[Stored records]
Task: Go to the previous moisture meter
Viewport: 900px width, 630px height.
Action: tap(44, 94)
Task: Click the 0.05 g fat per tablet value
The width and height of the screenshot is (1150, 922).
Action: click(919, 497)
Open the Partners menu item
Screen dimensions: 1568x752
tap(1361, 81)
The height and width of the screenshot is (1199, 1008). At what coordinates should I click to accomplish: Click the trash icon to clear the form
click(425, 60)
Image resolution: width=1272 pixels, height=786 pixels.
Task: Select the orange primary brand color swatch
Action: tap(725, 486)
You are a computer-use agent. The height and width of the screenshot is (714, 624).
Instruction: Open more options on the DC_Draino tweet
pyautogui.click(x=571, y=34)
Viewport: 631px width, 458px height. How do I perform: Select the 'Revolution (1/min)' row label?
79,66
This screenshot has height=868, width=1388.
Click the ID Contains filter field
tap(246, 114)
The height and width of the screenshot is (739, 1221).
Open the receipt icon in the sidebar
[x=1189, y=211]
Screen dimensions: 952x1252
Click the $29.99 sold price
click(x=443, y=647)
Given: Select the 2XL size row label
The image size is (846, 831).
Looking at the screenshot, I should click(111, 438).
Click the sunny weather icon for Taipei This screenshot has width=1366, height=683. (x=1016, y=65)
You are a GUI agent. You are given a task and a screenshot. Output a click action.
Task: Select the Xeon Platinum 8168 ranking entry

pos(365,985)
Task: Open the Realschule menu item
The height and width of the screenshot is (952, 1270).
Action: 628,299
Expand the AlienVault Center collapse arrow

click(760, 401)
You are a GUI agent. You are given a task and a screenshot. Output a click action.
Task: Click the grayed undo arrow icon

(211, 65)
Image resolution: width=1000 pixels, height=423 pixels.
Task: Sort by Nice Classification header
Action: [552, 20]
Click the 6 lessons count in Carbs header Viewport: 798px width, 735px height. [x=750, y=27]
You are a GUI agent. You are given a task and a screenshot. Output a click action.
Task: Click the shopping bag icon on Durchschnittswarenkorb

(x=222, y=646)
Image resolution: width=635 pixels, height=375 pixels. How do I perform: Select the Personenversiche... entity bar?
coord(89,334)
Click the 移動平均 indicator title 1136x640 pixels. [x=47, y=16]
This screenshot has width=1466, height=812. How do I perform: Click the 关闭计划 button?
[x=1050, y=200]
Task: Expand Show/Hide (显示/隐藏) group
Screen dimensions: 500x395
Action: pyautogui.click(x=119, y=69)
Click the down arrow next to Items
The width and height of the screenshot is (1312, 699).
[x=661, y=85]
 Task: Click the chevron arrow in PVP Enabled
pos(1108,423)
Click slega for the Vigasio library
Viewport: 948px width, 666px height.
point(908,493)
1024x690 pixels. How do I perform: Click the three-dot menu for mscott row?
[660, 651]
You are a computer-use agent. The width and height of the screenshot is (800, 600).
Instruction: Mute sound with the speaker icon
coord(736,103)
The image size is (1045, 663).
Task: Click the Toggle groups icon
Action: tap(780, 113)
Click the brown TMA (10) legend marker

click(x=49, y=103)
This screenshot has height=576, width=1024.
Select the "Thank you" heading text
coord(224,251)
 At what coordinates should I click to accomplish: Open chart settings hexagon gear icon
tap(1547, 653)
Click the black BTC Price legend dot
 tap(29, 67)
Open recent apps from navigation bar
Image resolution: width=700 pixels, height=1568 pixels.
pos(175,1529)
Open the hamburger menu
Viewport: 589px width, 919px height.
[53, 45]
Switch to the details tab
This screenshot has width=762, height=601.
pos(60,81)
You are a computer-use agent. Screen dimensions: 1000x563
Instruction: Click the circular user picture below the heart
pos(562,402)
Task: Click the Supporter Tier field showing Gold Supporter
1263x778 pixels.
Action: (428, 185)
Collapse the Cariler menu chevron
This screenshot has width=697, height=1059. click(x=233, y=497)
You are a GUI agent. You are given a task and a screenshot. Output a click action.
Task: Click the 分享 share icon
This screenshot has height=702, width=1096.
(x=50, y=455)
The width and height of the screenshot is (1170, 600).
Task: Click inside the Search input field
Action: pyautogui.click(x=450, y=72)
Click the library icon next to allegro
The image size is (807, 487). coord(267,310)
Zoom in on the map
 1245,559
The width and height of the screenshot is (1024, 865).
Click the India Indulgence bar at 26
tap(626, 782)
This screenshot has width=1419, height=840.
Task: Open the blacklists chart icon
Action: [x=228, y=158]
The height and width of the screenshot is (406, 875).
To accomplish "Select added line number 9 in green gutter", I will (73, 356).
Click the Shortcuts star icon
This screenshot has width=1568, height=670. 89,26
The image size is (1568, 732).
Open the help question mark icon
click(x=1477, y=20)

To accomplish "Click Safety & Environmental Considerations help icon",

TASK DIRECTIONS: If the string "computer" appears in a line of the entries, report the line.

SOLVED PROBLEM:
You are a computer-use agent. The height and width of the screenshot is (714, 624).
You are a computer-use agent. The width and height of the screenshot is (800, 600).
You are a computer-use agent. Screen dimensions: 1000x563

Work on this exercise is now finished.